В мир, где ты страдаешь, а я не хочу прийти к тебе на помощь, потому что ты — маленький предатель.
В таком мире я себя ненавидел, но в мире царицы Египта я любил себя.
Меня охватило странное веселье, какое-то даже нездоровое. Это веселье было обратной стороной моей печали, печали о тебе, и о Фульвии, и о самом себе, столь несовершенном человеке. Я был плох, и понимал это прекрасно, и прятался от грусти, которую вызывал такой вот факт, в мальчишечьи забавы.
По ночам, между нашими с царицей Египта радостями любви, меня охватывало особенное нетерпение, особенное желание быть кем-то другим. И тогда я переодевался в бедняцкую одежду и отправлялся гулять по ночному городу безо всякой охраны, без кого-либо рядом, кроме, разумеется, моей детки.
Ей совершенно не шли простые платья, в них она выглядела глазастой дурнушкой, но я испытывал особенную нежность именно к этой ее уязвимости в отсутствие дорогих ярких тканей и золотых украшений.
Ее все наши путешествия в ночь без охраны ничуть не пугали, хотя мне было видно, что такие выходки для нее тоже внове. Царица Египта охотно участвовала во всех моих забавах, сидела у меня на коленях, когда я играл на деньги в каких-нибудь грязных забегаловках, кричала вместе со мной, когда я будил кого-нибудь из моих чиновников, кидая им в окна камни и осыпая бранью.
— Луцилий! — кричал я, например. — Ты — хуй, Луцилий! Понял меня?
Глупости, конечно, но мою детку это почему-то смешило и, как мне кажется, искреннее. Как-то раз я, поцеловав ее, сказал:
— Это же даже для меня тупо. Почему ты смеешься? Совсем же уже край.
— Меня смешит контраст, — сказала она, с трудом прорвавшись сквозь смех и причитания, почти рыдая. — Очень, очень смешит контраст. Ты ведь великий человек. В твоей власти сам Рим, могущественный и непобедимый. И вот: ты хуй, Луцилий! Вот к чему все приходит в конце концов!
И она снова принялась смеяться, а я, чтобы развлечь ее, обратился к Луцилию с такими словами:
— Луцилий, обращаюсь к тебе я, величайший человек из живущих ныне, общаюсь к тебе с такими значимыми словами: ты — хуй, Луцилий!
Царица Египта принялась утирать слезы, вызванные безудержным смехом.
— Я сейчас умру! — выдавила из себя она. — У меня опухает горло!
— Достойная царицы смерть, — сказал я. — Тоже ведь своего рода контраст.
— Не смеши меня, прекрати!
Думаю, тогда она впервые была со мной искренней, хватаясь за меня, хохоча, утирая слезы, задыхаясь, она была настоящей, и ничем не хотела мне угодить — я на самом деле рассмешил ее.
Я прижал ее к себе, и она сотрясалась от смеха в моих объятиях, а потом Луцилий выглянул из окна и вылил на нас ведро холодной воды.
— Справедливо! — сказал я. — Но повышения не жди больше!
А моя царица Египта, ошарашенная, стояла, обхватив себя руками.
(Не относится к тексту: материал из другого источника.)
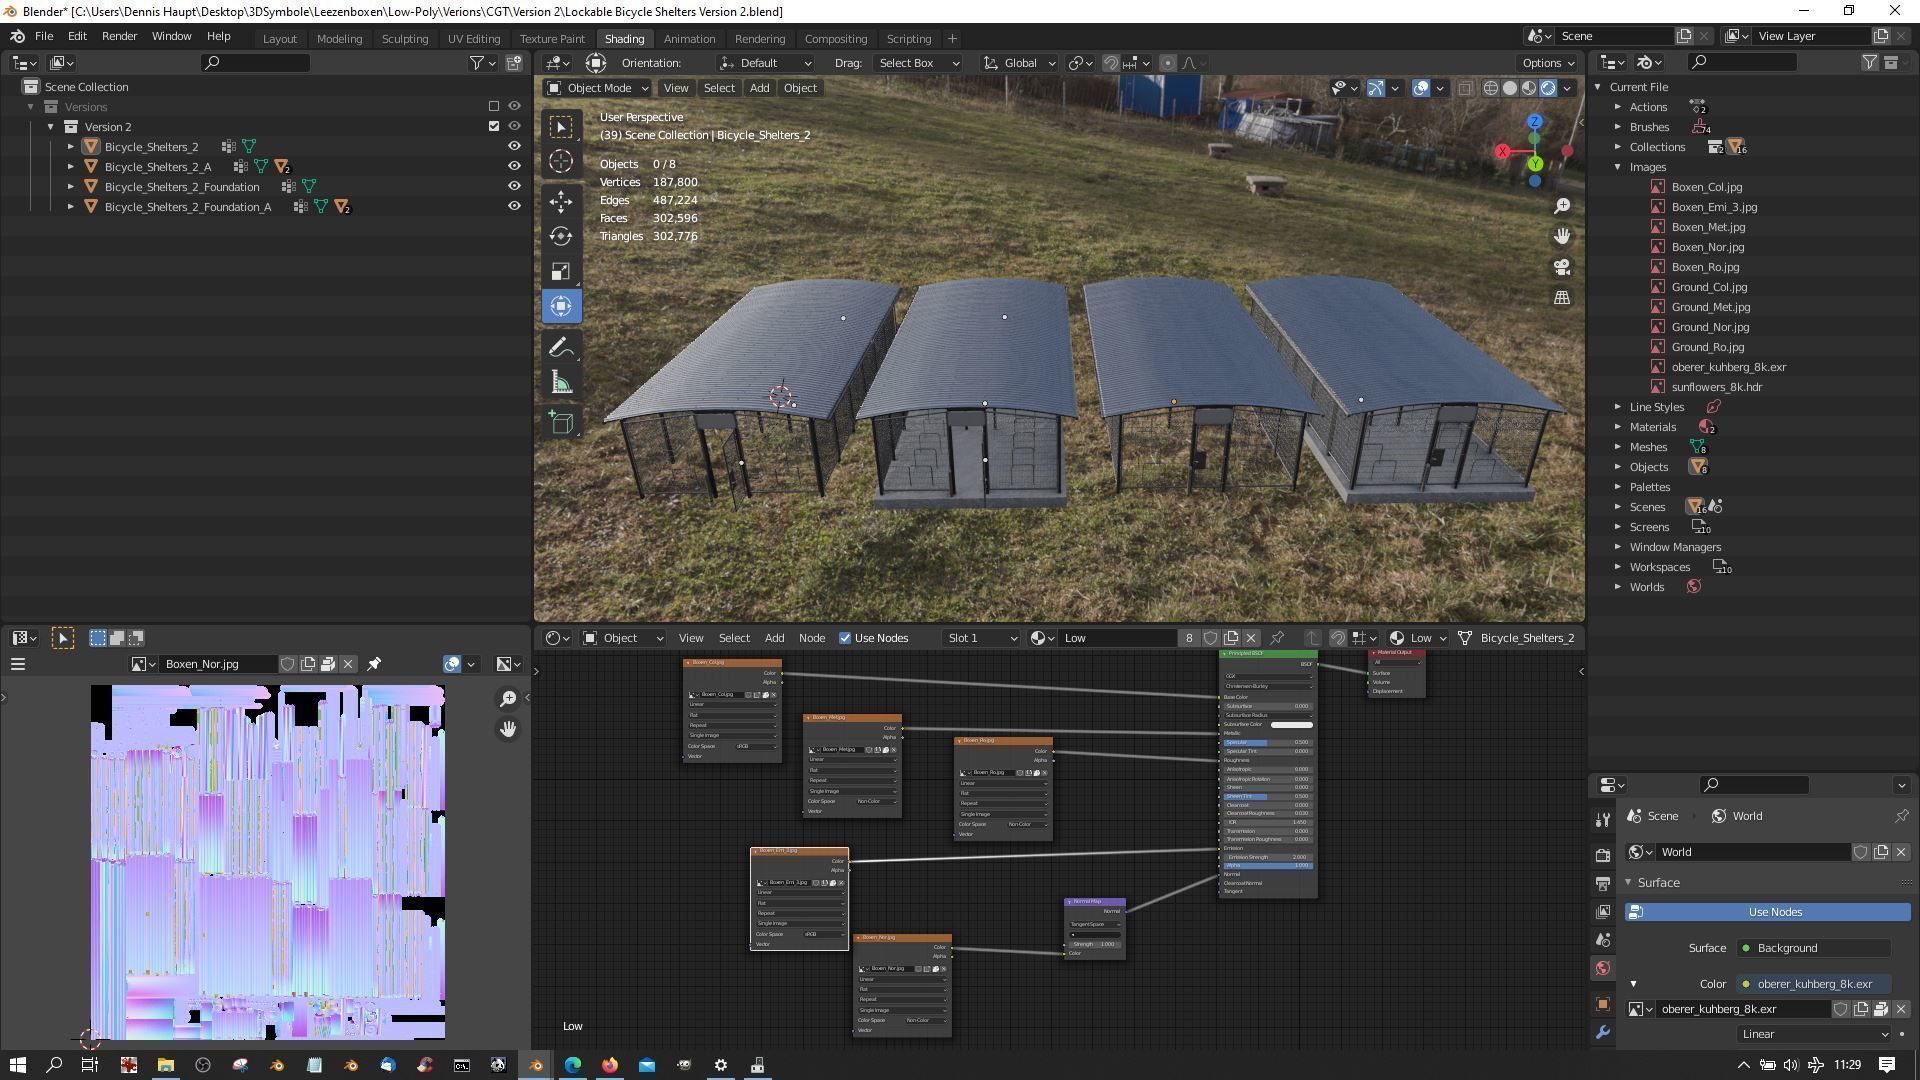
Task: Switch to the UV Editing workspace tab
Action: click(473, 38)
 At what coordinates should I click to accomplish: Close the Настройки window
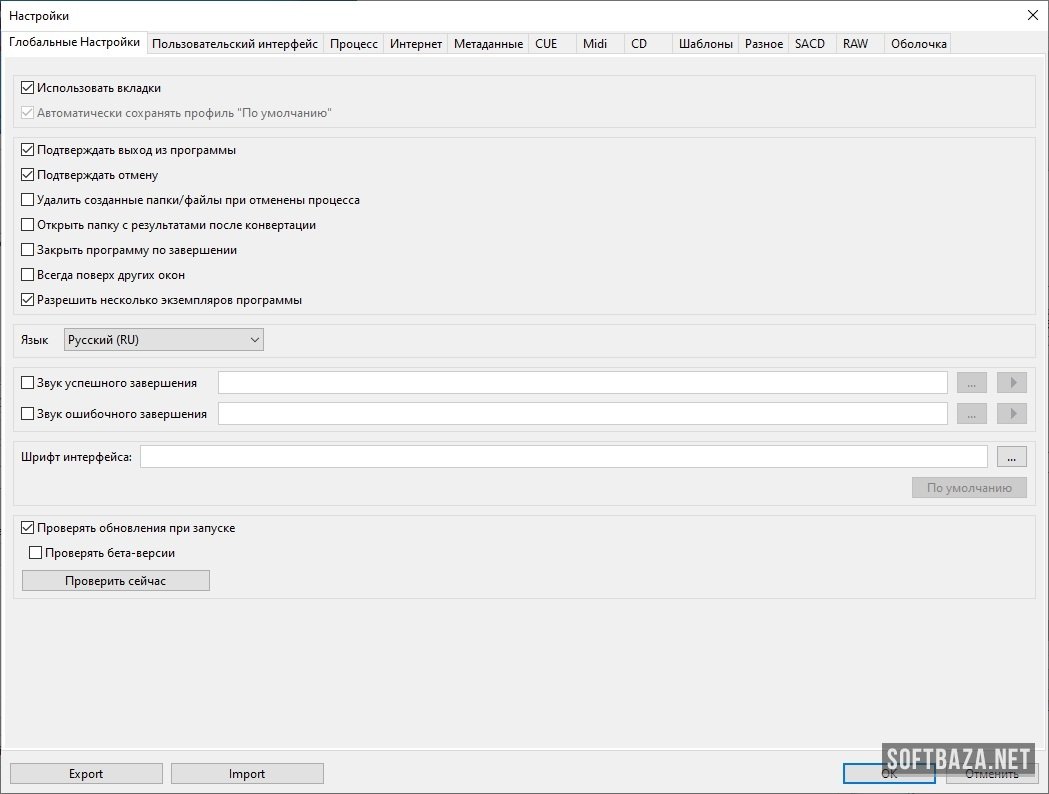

С ней такого никогда не случалась. Зато и приступ мучительного смеха угас. Я притянул ее к себе, столь удивленную, даже напуганную, и поцеловал.
На ощупь она была такой горячей, помню как сейчас, словно температурила.
Частенько во время таких вылазок я нарывался на драки, чтобы впечатлить мою детку, на это она реагировала прохладнее.
— Не забывай, — говорила она. — В конце концов, это мои подданные.
— И как тебе твои подданные? Уверен, так близко ты с ними еще не знакомилась!
— Да, — сказала она. — Опыт интересный, хоть и неоднозначный. Я лучше узнаю людей.
— И что ты думаешь о них?
— Они пьяны и раздражительны, многие из них идиоты, но редко они такие идиоты, как ты.
Я засмеялся.
— Тебя это скорее радует?
— Да. Я очень боялась, что все мужчины простого происхождения такие, как Антоний.
Тут я почти обиделся.
— Не такого уж я и простого происхождения.
— Да-да, знаю, Геркулес — твой легендарный предок. Кстати говоря, я в этом не сомневаюсь. Ты читал "Лягушек"? Там Геркулес весьма на тебя схож.
И вот эти моменты, когда она проявляла свою природную язвительность, они тоже очаровывали меня. Вдруг оказывалось, что она может укусить, если захочет, и оттого только ценнее становилась ее похвала.
Частенько александрийцев, с которыми я пил и дрался, в дальнейшем я приближал к себе, звал на пиры, одаривал и, бывало, даже спрашивал у них совета. В конце концов, кто ближе к народу, чем его непосредственный представитель, готовый по бухалову подраться в подворотне с незнакомым мужиком.
И если незнакомый мужик оказался римским триумвиром, то почему бы этому триумвиру не использовать шанс познакомиться с поданным дружественного государства?
Моя детка сначала смотрела на все это скептически, но вскоре, наоборот, приучилась спрашивать этих представителей народа о том, как живется им, и каковы их проблемы. Думаю, это плюс. А ты как думаешь?
В любом случае, александрийцы любили меня. Они говорили, что в Риме я ношу трагическую маску, с ними же — комическую. Они считали меня ленивым, неотесанным, наивным Геркулесом из комедий Аристофана, тогда же как моя римская слава, слава жестокого, беспутного и кровожадного человека, мало их касалась.
Такое положение дел меня более чем устраивало. В конце концов, я ведь хотел избавиться от того себя, который был в Риме и наделал все эти глупости. От этого человека я и бежал.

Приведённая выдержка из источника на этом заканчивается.